Nikos Kamarianos Νίκος Καμαριανός

Panionios
- Position: Power forward
- League: Greek A2 Elite League

Personal information
- Born: March 21, 1997 (age 29) Athens, Greece
- Listed height: 6 ft 8.5 in (2.04 m)
- Listed weight: 205 lb (93 kg)

Career information
- Playing career: 2015–present

Career history
- 2015–2017: AEK Athens
- 2016–2017: →Nea Kifissia
- 2017–2018: Nea Kifissia
- 2018–2020: Panionios
- 2020–2021: Kolossos Rodou
- 2021–2022: PAOK
- 2022–2023: Maroussi
- 2023–2026: Kolossos Rodou
- 2026: Karditsa
- 2026–present: Panionios

Career highlights
- Greek A2 Elite League champion (2023); Greek A2 Elite League Final Four MVP (2023);

= Nikos Kamarianos =

Greek basketball player

Nikolaos Kamarianos (Νικόλαος "Νίκος" Καμαριανός; born March 21, 1997) is a Greek professional basketball player for Panionios of the Greek A2 Elite League. He is a 2.04 m tall power forward.

==Youth career==
Kamarianos played from a young age with the youth teams of Palaio Faliro, Panellinios and Panathinaikos, before he started his pro career.

==Professional career==
Kamarianos signed his first professional contract with the Greek Basket League club AEK Athens, on 21 July 2015.

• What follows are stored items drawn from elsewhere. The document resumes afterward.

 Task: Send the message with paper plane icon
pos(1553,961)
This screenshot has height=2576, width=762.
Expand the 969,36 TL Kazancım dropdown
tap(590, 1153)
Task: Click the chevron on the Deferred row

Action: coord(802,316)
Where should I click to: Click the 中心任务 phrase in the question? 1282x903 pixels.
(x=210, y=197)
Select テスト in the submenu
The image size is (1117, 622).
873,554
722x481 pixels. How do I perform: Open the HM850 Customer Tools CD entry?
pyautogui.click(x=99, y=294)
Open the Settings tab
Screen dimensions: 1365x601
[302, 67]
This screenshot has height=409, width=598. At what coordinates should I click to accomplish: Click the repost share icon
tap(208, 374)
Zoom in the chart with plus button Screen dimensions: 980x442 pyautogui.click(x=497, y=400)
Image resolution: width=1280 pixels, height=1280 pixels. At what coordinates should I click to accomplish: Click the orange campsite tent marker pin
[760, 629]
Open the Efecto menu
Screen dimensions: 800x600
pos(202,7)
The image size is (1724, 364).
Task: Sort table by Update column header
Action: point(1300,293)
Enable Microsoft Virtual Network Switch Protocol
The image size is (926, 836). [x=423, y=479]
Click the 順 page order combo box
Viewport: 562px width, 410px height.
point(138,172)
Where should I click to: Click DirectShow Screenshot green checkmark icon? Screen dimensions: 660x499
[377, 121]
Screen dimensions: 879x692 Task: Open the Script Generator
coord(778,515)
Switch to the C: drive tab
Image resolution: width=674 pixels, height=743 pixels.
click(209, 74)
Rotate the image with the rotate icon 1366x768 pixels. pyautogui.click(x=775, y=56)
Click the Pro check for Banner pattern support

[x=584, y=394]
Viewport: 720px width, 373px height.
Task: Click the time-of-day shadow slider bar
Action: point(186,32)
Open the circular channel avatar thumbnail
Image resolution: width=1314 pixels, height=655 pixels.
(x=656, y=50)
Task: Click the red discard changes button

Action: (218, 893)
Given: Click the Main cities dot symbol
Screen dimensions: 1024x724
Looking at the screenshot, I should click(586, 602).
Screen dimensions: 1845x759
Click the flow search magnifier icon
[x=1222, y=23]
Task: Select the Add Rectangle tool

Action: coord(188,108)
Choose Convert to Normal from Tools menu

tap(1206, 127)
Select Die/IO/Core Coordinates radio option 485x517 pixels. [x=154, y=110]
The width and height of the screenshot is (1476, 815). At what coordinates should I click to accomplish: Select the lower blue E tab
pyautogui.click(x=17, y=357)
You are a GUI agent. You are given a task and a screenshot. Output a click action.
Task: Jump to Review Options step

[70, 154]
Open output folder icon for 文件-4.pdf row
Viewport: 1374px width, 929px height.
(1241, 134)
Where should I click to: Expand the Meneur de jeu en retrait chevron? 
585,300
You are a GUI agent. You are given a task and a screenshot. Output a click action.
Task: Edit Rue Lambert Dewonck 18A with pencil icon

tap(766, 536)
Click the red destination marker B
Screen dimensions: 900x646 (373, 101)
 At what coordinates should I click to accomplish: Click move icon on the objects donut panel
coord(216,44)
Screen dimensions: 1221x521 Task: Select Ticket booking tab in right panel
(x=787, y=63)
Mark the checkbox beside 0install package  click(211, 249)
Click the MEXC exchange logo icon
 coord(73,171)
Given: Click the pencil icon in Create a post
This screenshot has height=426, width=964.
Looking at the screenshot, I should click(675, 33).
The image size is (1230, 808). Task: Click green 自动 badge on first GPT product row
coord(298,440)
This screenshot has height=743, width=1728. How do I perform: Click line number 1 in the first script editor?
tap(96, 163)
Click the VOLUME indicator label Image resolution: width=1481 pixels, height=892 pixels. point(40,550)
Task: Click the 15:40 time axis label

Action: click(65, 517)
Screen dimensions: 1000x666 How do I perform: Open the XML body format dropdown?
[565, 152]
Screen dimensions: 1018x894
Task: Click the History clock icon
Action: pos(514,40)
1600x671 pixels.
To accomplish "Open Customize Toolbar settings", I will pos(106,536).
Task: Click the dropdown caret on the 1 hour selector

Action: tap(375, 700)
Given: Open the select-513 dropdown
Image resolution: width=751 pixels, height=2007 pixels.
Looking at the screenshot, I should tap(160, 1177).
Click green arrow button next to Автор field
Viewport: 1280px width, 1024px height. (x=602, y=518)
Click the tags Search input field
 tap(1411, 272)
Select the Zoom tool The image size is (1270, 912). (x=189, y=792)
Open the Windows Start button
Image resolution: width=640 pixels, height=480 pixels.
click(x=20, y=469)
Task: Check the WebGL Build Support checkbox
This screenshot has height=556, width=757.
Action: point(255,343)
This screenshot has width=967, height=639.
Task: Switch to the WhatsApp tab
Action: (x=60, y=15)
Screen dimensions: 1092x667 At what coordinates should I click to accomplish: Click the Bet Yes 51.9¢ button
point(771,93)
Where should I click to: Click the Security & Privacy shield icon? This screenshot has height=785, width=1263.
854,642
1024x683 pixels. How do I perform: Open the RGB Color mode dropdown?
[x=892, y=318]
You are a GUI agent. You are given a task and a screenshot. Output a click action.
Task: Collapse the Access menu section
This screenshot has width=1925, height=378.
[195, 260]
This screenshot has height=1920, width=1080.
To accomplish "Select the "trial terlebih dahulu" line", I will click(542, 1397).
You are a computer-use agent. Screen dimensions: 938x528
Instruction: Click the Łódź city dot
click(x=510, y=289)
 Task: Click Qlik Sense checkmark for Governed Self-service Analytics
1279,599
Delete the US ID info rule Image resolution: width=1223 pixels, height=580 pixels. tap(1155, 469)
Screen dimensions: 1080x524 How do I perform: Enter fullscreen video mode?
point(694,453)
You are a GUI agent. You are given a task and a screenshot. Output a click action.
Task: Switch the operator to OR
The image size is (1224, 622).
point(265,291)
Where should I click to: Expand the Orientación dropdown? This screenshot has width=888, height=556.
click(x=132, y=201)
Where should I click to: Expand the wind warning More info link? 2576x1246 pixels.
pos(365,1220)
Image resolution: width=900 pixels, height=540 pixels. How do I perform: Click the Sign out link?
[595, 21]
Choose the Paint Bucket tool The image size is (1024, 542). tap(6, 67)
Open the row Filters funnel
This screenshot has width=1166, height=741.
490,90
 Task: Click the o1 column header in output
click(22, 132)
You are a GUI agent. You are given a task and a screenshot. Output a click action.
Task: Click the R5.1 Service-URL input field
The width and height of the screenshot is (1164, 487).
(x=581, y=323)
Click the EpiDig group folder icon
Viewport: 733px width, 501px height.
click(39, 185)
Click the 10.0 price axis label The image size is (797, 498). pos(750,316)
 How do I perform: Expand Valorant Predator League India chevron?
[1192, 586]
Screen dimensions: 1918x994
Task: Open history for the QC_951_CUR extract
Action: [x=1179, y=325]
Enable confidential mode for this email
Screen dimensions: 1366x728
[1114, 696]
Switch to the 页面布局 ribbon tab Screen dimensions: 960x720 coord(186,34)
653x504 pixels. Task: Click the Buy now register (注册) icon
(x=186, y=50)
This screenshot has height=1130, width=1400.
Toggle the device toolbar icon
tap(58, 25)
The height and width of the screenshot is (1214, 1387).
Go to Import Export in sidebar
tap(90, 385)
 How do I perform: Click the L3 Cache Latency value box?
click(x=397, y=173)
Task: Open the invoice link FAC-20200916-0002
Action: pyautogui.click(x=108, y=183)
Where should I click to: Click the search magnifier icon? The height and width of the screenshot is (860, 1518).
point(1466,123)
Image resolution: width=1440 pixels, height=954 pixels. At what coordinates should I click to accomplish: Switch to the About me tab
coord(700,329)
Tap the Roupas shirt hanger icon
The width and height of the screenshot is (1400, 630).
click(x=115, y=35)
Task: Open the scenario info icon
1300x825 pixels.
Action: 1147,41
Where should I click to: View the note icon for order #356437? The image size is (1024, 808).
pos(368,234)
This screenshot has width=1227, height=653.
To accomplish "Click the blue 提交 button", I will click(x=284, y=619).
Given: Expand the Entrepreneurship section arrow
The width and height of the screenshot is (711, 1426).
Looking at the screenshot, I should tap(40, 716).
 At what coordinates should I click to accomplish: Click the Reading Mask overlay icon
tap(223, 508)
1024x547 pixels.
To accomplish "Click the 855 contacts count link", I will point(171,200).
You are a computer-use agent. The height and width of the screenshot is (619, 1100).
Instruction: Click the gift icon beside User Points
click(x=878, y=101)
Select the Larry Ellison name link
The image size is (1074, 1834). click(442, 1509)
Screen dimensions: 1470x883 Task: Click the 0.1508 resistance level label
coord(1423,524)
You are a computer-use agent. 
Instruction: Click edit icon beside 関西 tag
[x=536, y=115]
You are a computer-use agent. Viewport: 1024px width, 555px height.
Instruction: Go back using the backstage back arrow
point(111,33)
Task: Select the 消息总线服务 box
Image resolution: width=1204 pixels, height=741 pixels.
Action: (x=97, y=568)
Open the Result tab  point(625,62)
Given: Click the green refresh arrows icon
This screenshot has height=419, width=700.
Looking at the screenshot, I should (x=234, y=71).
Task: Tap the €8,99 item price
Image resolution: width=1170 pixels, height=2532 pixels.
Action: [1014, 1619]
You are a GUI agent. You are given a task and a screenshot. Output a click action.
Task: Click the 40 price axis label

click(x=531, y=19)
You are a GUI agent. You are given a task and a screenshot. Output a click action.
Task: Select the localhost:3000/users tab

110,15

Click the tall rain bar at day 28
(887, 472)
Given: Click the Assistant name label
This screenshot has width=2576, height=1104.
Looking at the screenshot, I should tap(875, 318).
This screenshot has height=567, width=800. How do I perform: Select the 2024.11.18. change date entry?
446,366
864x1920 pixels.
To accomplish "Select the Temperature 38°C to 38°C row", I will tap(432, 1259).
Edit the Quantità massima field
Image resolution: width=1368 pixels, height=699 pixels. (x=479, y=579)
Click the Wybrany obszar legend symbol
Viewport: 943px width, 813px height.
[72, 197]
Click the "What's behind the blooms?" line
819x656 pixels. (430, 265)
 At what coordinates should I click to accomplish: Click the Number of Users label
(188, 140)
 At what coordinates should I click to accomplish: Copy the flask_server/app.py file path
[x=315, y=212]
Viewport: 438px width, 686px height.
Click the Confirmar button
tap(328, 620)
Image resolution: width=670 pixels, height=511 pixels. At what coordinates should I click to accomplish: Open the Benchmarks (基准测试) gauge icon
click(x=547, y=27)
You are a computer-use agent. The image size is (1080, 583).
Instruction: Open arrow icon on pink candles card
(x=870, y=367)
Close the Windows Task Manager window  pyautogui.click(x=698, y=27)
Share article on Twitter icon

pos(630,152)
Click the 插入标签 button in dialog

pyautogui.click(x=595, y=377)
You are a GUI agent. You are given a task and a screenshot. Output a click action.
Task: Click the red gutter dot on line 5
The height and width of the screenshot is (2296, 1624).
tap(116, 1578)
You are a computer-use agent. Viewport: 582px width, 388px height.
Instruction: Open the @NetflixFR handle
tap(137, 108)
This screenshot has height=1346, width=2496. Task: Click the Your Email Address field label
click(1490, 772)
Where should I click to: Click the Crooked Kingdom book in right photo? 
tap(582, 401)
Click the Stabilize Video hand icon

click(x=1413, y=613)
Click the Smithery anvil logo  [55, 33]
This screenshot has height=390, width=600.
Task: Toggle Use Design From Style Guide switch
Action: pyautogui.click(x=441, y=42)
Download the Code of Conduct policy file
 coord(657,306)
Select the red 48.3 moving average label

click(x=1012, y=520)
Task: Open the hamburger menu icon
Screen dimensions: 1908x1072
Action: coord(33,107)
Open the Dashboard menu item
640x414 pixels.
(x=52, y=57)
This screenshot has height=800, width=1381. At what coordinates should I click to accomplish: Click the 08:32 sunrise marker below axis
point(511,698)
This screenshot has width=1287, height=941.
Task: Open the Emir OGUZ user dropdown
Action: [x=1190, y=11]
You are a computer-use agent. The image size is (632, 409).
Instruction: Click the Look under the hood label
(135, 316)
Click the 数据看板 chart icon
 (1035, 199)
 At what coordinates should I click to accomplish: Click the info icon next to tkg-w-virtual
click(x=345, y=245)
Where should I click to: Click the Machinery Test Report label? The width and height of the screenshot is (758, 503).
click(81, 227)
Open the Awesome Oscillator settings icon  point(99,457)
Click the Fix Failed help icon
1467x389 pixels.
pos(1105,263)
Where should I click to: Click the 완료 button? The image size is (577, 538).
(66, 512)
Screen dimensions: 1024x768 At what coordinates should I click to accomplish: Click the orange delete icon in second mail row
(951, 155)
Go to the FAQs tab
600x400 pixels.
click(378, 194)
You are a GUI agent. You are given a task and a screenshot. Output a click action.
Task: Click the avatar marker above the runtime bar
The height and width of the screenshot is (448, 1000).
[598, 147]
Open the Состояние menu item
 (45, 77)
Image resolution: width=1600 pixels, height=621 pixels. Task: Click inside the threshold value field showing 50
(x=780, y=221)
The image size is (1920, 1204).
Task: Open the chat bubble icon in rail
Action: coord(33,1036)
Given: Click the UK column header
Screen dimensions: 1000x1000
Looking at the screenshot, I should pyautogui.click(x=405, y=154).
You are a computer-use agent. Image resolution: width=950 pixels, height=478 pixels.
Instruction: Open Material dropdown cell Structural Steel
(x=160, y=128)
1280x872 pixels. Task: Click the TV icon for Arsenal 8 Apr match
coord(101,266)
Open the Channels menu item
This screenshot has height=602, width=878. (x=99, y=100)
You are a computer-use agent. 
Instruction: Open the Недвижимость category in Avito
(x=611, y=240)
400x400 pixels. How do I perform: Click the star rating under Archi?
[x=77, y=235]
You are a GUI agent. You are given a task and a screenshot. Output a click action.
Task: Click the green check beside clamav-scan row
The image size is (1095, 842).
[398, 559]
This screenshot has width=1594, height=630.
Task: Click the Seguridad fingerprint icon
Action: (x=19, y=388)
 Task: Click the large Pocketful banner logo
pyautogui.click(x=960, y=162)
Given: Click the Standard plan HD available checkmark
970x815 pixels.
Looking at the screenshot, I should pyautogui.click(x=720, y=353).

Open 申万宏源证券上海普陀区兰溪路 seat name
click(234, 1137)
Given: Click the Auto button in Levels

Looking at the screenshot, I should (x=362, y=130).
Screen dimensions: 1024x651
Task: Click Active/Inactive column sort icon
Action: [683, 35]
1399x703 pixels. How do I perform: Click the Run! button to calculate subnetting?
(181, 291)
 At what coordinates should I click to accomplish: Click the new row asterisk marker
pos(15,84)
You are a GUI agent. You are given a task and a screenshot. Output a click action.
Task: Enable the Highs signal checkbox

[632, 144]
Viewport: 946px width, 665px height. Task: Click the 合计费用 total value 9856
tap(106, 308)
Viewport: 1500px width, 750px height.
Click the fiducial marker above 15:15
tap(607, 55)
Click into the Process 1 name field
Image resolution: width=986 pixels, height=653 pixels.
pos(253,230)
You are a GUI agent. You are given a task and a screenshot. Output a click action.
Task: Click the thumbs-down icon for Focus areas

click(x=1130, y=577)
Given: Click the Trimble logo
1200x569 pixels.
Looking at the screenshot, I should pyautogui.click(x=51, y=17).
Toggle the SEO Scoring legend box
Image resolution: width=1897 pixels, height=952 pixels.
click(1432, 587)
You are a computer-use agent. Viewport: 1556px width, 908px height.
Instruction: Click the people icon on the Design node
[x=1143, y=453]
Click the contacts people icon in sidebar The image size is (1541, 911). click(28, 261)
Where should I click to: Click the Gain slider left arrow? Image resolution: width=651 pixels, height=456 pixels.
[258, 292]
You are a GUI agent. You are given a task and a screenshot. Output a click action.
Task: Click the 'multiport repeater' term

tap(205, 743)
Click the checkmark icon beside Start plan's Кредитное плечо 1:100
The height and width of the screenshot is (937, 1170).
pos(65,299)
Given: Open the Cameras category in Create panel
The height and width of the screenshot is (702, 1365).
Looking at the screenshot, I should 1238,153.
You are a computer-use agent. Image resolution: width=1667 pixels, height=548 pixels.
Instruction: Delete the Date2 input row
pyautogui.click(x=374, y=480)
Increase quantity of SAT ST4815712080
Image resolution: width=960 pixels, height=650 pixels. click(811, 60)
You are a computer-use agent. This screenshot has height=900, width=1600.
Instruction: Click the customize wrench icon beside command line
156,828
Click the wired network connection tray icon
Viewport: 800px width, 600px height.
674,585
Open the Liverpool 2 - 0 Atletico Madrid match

On August 17, 2020, Kamarianos moved to Kolossos Rodou on a two-year contract. On July 3, 2021, he parted ways with the island team.

On August 2, 2021, Kamarianos signed with PAOK. In 18 games, he averaged 3 points and 2.6 rebounds in 10 minutes per contest.

Kamarianos spent the 2022-2023 campaign with second division club Maroussi, eventually achieving promotion to the first division. He averaged an impressive 12.7 points, 6.9 rebounds and 2.3 assists in 28 minutes per game.

On August 17, 2023, Kamarianos agreed to return to Kolossos Rodou. On June 24, 2024, he renewed his contract through 2026. The option for 2026 was exercised officially on June 13, 2025. On January 9, 2026, Kamarianos parted ways with the island club.